#### [Opdrachten]
(a) Vat de tekst over broodsmeersels samen in twee zinnen.
(b) Vervolg de tekst over broodsmeersels na de laatste regel.

#### [Tekstfragment]

________________________

In broodsmeersels zoals halvarine en (dieet)margarine, zitten de goede onverzadigde vetten. Deze vetten heb je nodig, omdat ze energie en vetoplosbare vitamines leveren. (Room)boter bevat juist meer de slechte verzadigde vetten. Als je je brood smeert met (dieet)margarine of halvarine krijg je dus de goede vetten binnen. Bovendien bevatten alle broodsmeersels de vetoplosbare vitamines A en D, die in weinig andere producten voorkomen. Broodsmeersels en bereidingsvetten zijn daarmee de belangrijkste bron van deze vitamines. Wil je echt geen boter op je brood, voeg dan wat extra vloeibare margarine toe als je de warme maaltijd bereidt. 

Wat betekent de aanduiding 'light'?
Volgens de Warenwet betekent de aanduiding "light" op een product, dat het product tenminste 33% minder vet, koolhydraten of calorieën bevat dan gebruikelijk is voor dat product. Voor de juiste informatie bekijk je de voedingswaardedeclaratie op de verpakkingen. Bij gebruik van de term "light" is voedingswaardedeclaratie verplicht.

Wat is het verschil tussen dieetmargarine/halvarine en light margarine/halvarine?

________________________

#### [Verzamelde gegevens]
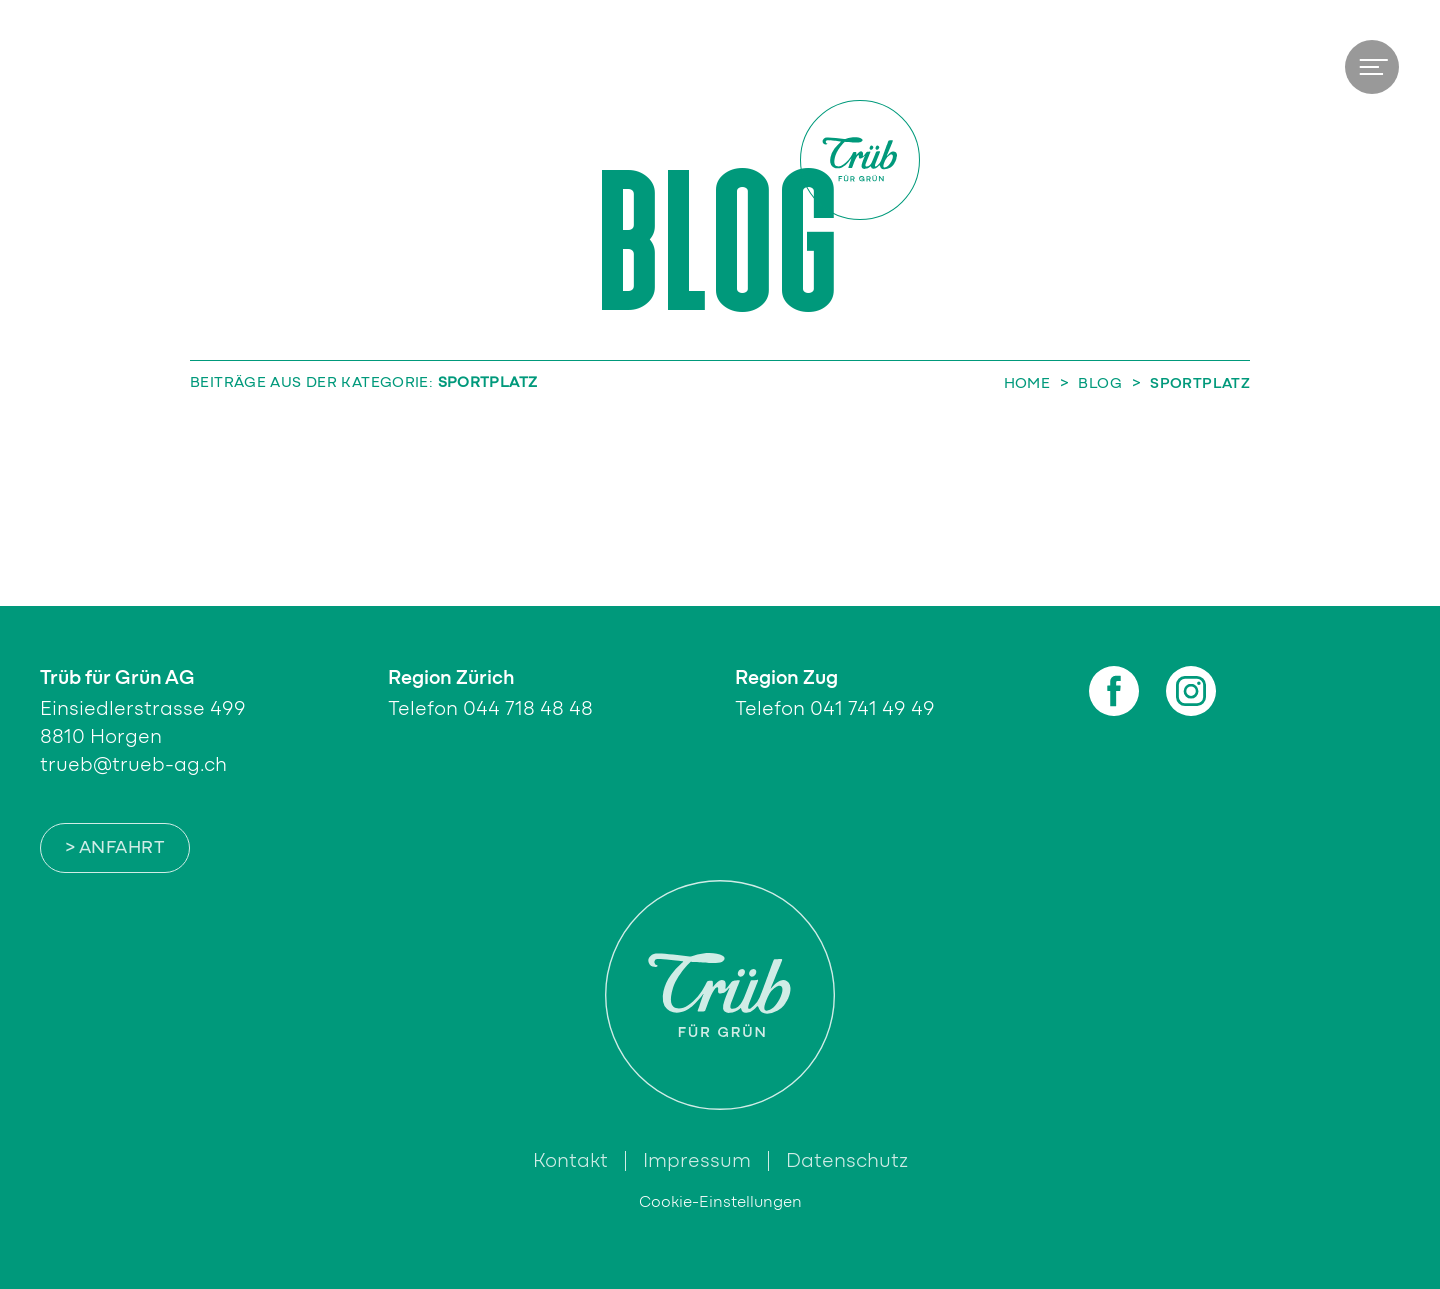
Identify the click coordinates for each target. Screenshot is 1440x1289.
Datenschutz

________________________

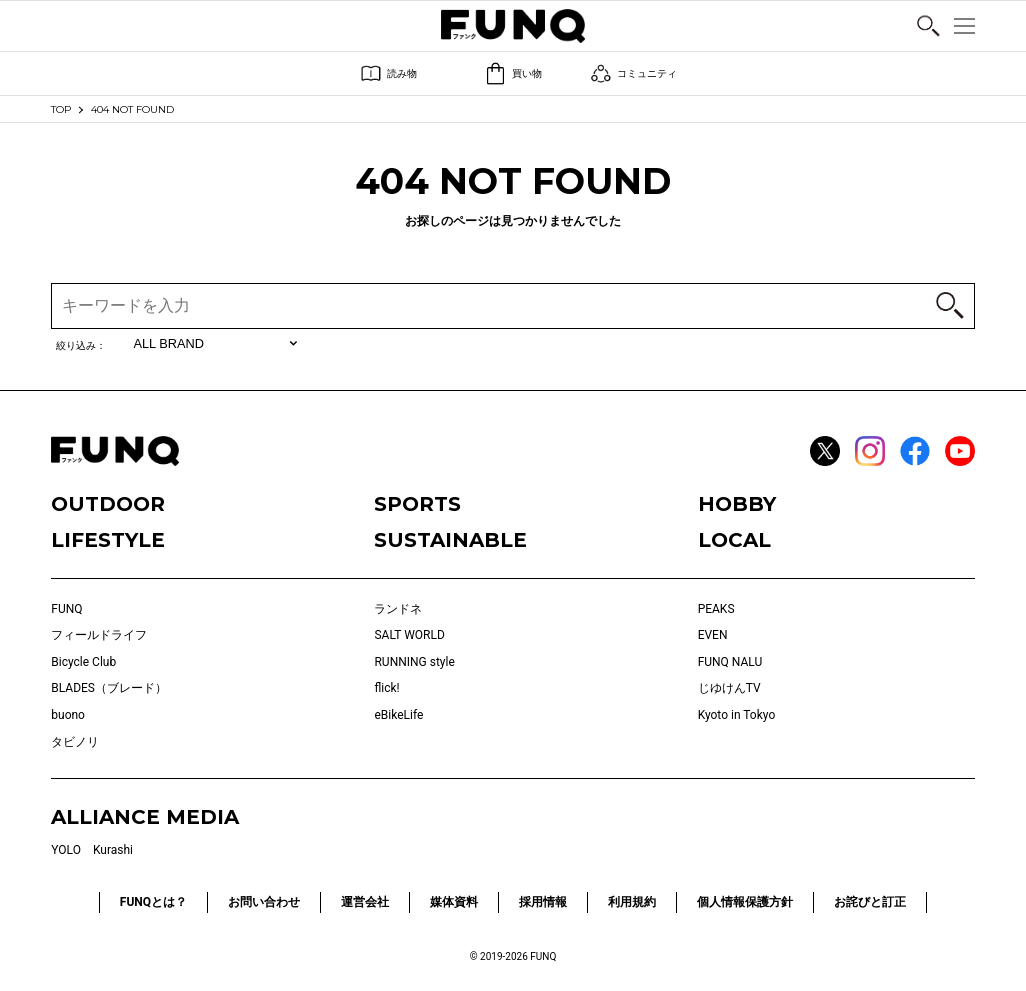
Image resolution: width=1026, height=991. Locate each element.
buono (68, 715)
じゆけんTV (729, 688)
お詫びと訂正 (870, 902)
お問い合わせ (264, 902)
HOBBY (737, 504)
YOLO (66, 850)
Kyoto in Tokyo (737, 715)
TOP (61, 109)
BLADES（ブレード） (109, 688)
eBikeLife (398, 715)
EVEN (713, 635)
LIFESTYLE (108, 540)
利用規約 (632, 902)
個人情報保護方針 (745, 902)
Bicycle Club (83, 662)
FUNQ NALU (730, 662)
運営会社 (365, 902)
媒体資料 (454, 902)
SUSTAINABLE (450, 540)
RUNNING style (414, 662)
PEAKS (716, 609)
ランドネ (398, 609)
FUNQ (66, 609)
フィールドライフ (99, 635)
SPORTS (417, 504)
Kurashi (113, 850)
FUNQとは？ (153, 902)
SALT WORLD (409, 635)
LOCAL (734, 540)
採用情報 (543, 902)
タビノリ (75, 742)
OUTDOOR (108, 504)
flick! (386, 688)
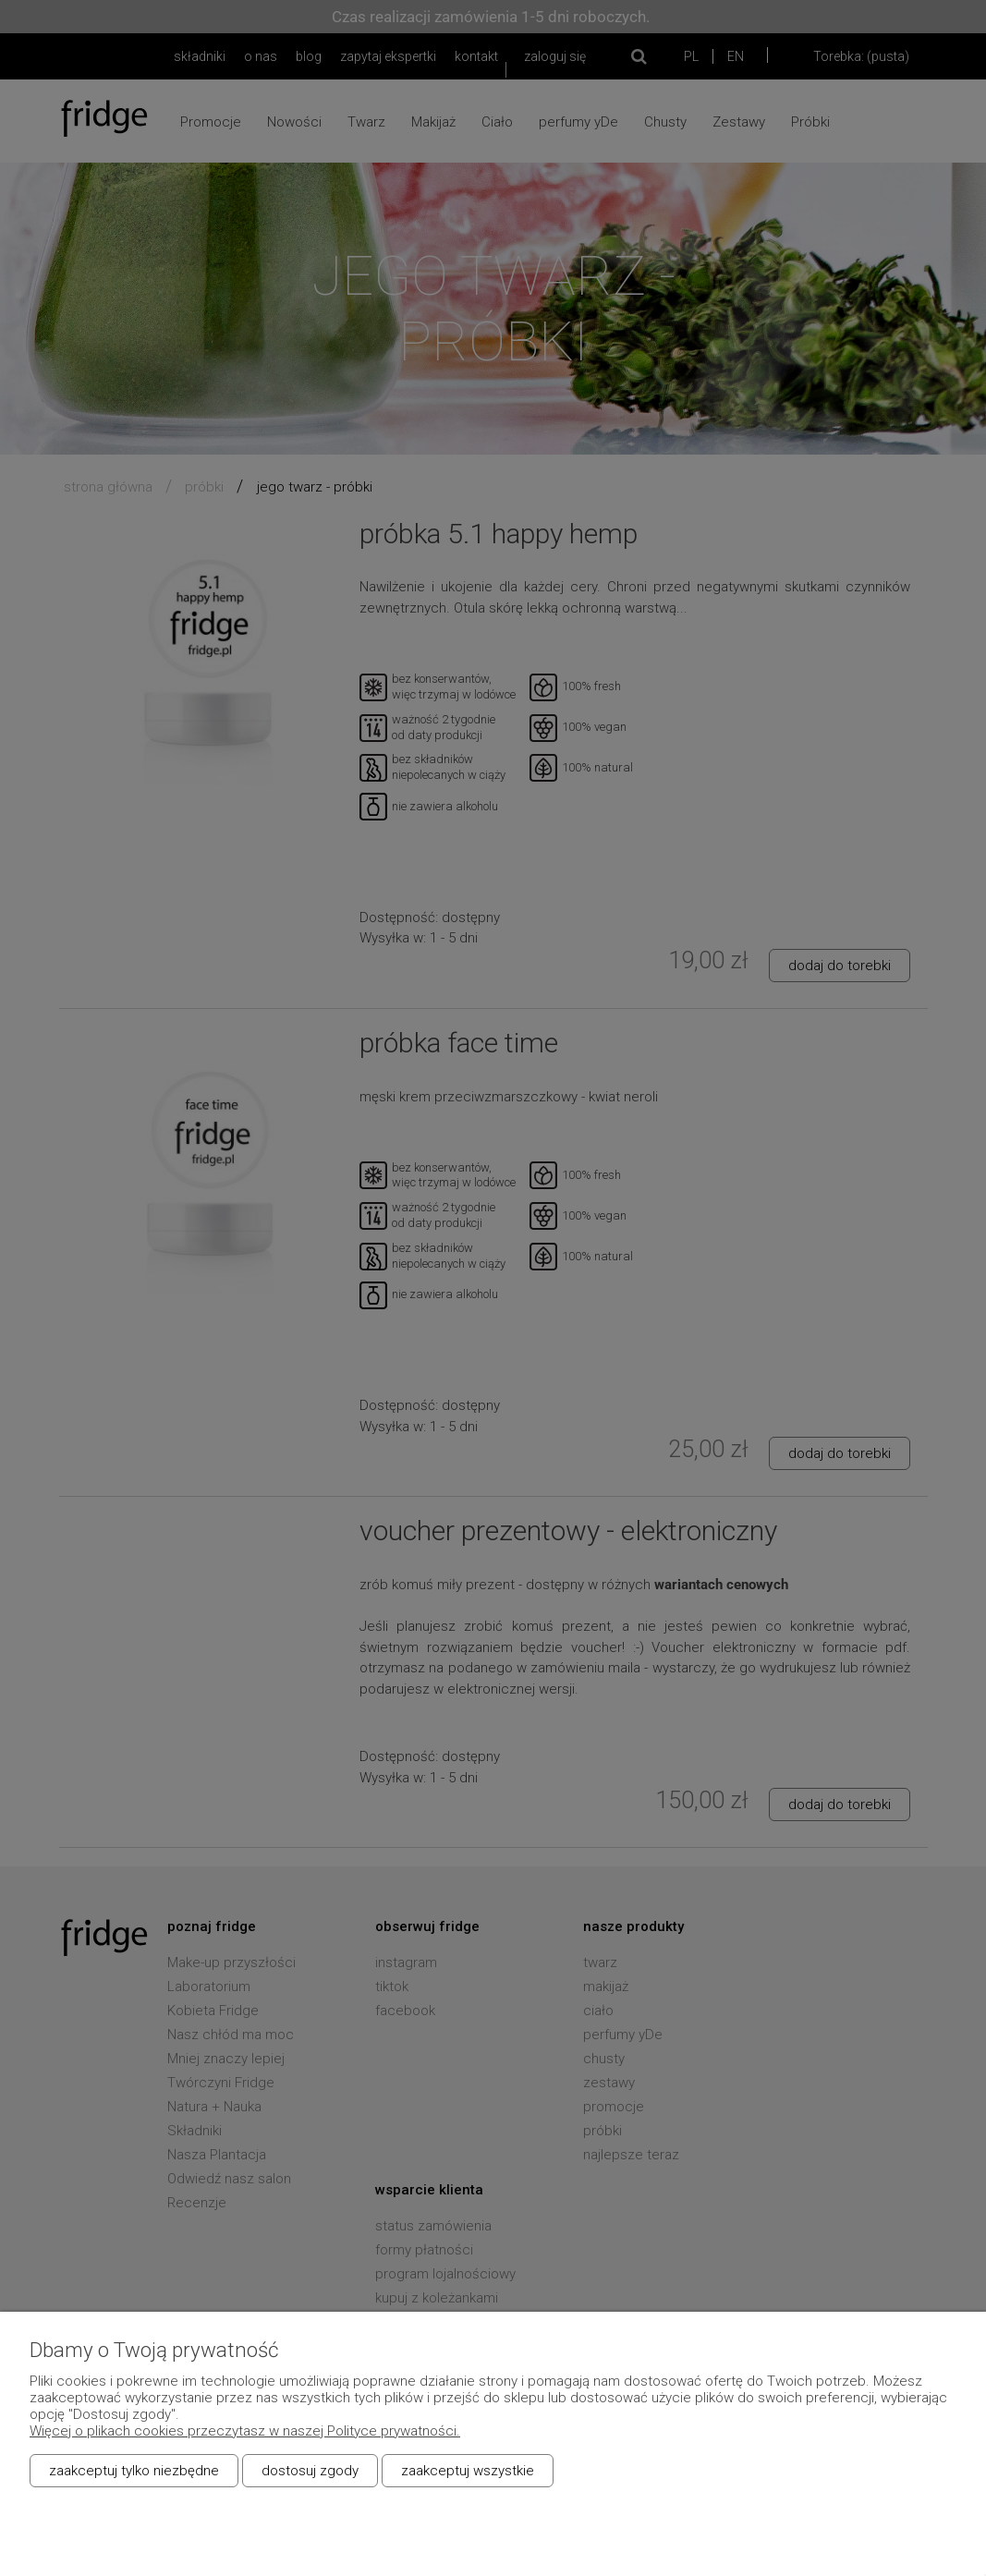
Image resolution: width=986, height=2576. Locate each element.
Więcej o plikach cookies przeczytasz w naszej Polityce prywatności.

________________________

#### [Antwoorden]
(a) Halvarine en (dieet)margarine bevatten de goede onverzadigde vetten en, zoals alle broodsmeersels, de vitamines A en D, terwijl (room)boter meer slechte verzadigde vetten bevat. Volgens de Warenwet bevat een product met de aanduiding "light" tenminste 33% minder vet, koolhydraten of calorieën dan gebruikelijk, en dan is een voedingswaardedeclaratie verplicht.

(b)
De aanduiding 'dieet' op een product geeft aan dat het vet in het product voor tenminste 50% uit meervoudig onverzadigde vetzuren bestaat, zoals linol- en linoleenzuur. Dit zijn vetzuren die beschermen tegen hart - en vaatziekten. 'Dieet' slaat in deze context op het dieet bij hart- en vaatziekten, waarin deze onverzadigde vetten een grote rol spelen. De aanduiding 'light' betekent dat een product 33% minder vet, koolhydraten of calorieën bevat.

Wat betekent het plusgetal van kaas?​
Het plusgetal geeft het vetgehalte van een kaas aan. Zo zijn de volgende aanduidingen mogelijk: magere(e), 10+, 15+, 20+, 25+, 30+, 35+, 40+, 45+, 48+, 50+ en 60+. Het plusgetal is berekend op de droge stof van de kaas. De droge stof bevat naast vet ook eiwitten en vitamines en mineralen. Wanneer het vetgehalte lager is, dan is het gehalte van de andere stoffen hoger. Naast de droge stof bevat kaas water, dit gehalte kan variëren omdat kaas iets indroogt tijdens het rijpen.​


Wat doen voedingsvezels?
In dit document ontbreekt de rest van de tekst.